PROBLEMS AND TASKS =>
1 – According to the article on Brayden's heart surgery, how old is Brayden now?
2 – Please copy the article on Brayden's heart surgery from "The baby boy was" to "some physical activities.", switching "workarounds" to "fixes" everywhere it appears.

*** DOCUMENT SEGMENT

Brayden Otten manages a smile on Dec. 3, 2021, just days after undergoing complex heart surgery at Cincinnati Children's Hospital Medical Center. His surgeon used relatively new virtual reality technology to plan the surgery.

The baby boy was born with multiple congenital heart differences that, without surgery, would be catastrophic. Simply put, Brayden Otten's heart could not properly pump his blood.

Cincinnati Children's Hospital Medical Center surgeons managed to create workarounds that helped Brayden's blood circulate back then, and Brayden, now 12, has lived a normal life other than having to take breaks during some physical activities.

But his doctors and parents, Michelle and John Otten of Wyoming, have always known that the surgical fix provided to Brayden as an infant wasn't perfect or permanent. "Unfortunately," said Dr. David Morales, his current cardiothoracic surgeon, "it would eventually result in heart failure."

Enter virtual reality.

A Cincinnati Children's team has advanced virtual reality technology to the point where a surgeon can use it to "walk into" a patient's twin organ, see all of its features and complications and plan exactly how to repair them in an individualized surgery. 

It's much more advanced than using a 3D print of an organ, said Morales. Before, every time Morales wanted to make a change, he had to reprint the model. Now he says, "I just hit reset."

******
*** RAW DATA

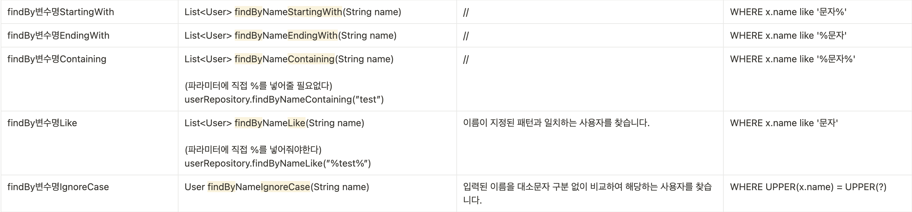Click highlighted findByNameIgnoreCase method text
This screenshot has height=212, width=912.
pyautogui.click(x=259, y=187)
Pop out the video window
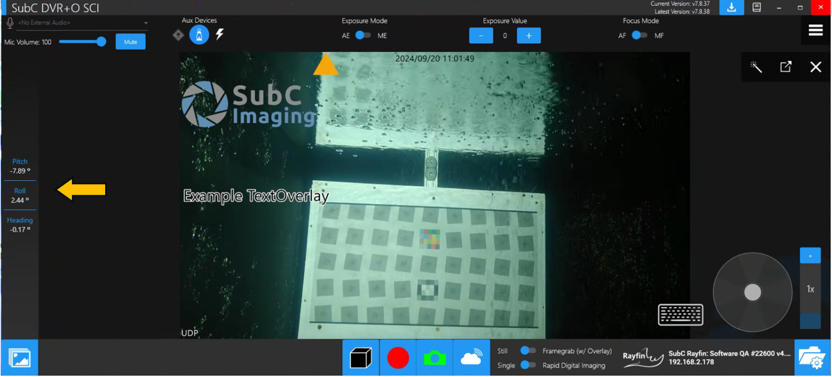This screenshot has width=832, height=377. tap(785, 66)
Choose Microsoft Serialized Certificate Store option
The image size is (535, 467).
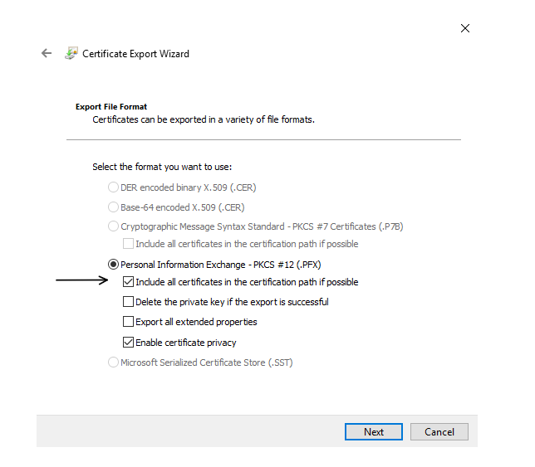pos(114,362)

******
*** RAW DATA

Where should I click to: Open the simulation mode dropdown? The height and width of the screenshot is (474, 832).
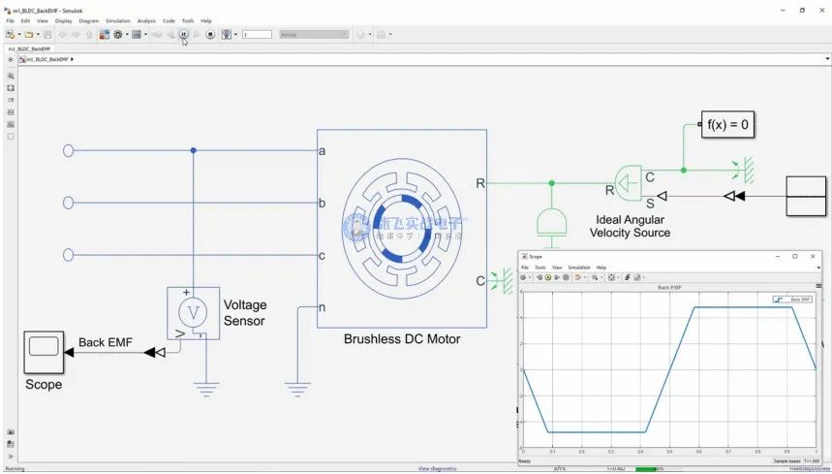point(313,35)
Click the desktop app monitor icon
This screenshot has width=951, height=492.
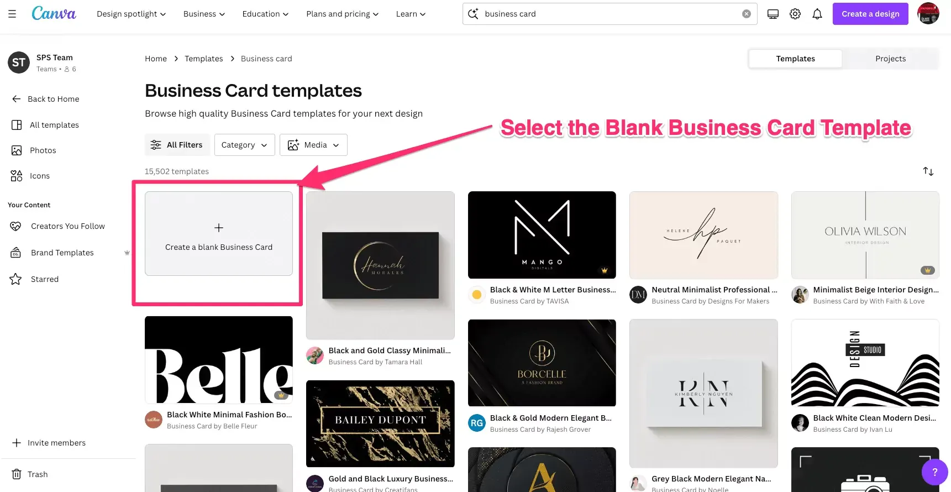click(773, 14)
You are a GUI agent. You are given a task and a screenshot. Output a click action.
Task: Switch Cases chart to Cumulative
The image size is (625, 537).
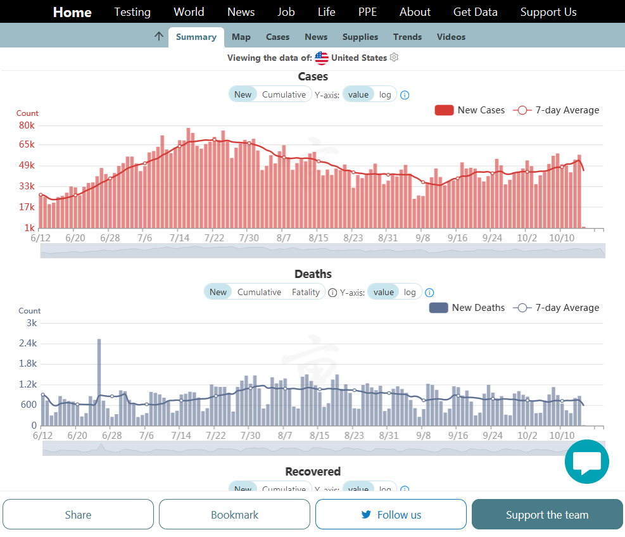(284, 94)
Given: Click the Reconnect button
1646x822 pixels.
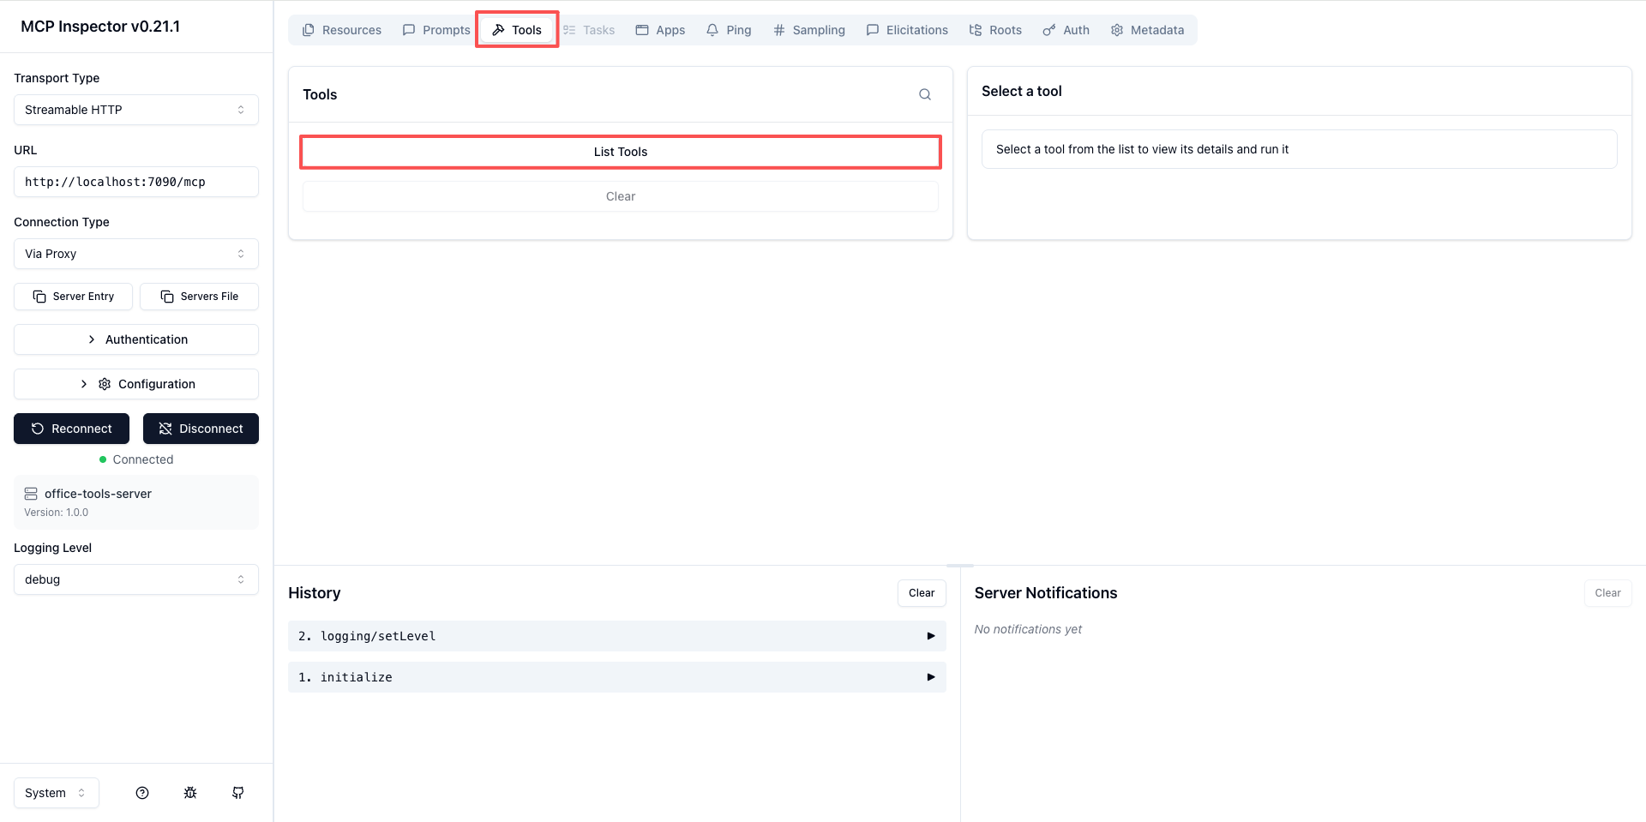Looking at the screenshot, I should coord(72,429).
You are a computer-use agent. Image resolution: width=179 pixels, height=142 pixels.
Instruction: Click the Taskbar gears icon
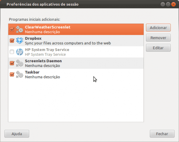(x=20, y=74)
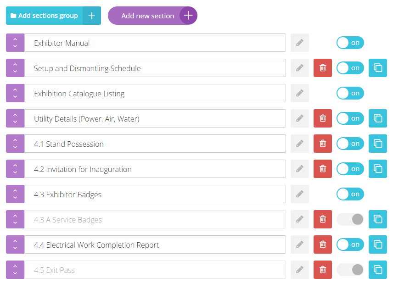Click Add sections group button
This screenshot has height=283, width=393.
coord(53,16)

******

RESPONSES FOR EACH TASK =>
1 – 12

2 –
The baby boy was born with multiple congenital heart differences that, without surgery, would be catastrophic. Simply put, Brayden Otten's heart could not properly pump his blood.

Cincinnati Children's Hospital Medical Center surgeons managed to create fixes that helped Brayden's blood circulate back then, and Brayden, now 12, has lived a normal life other than having to take breaks during some physical activities.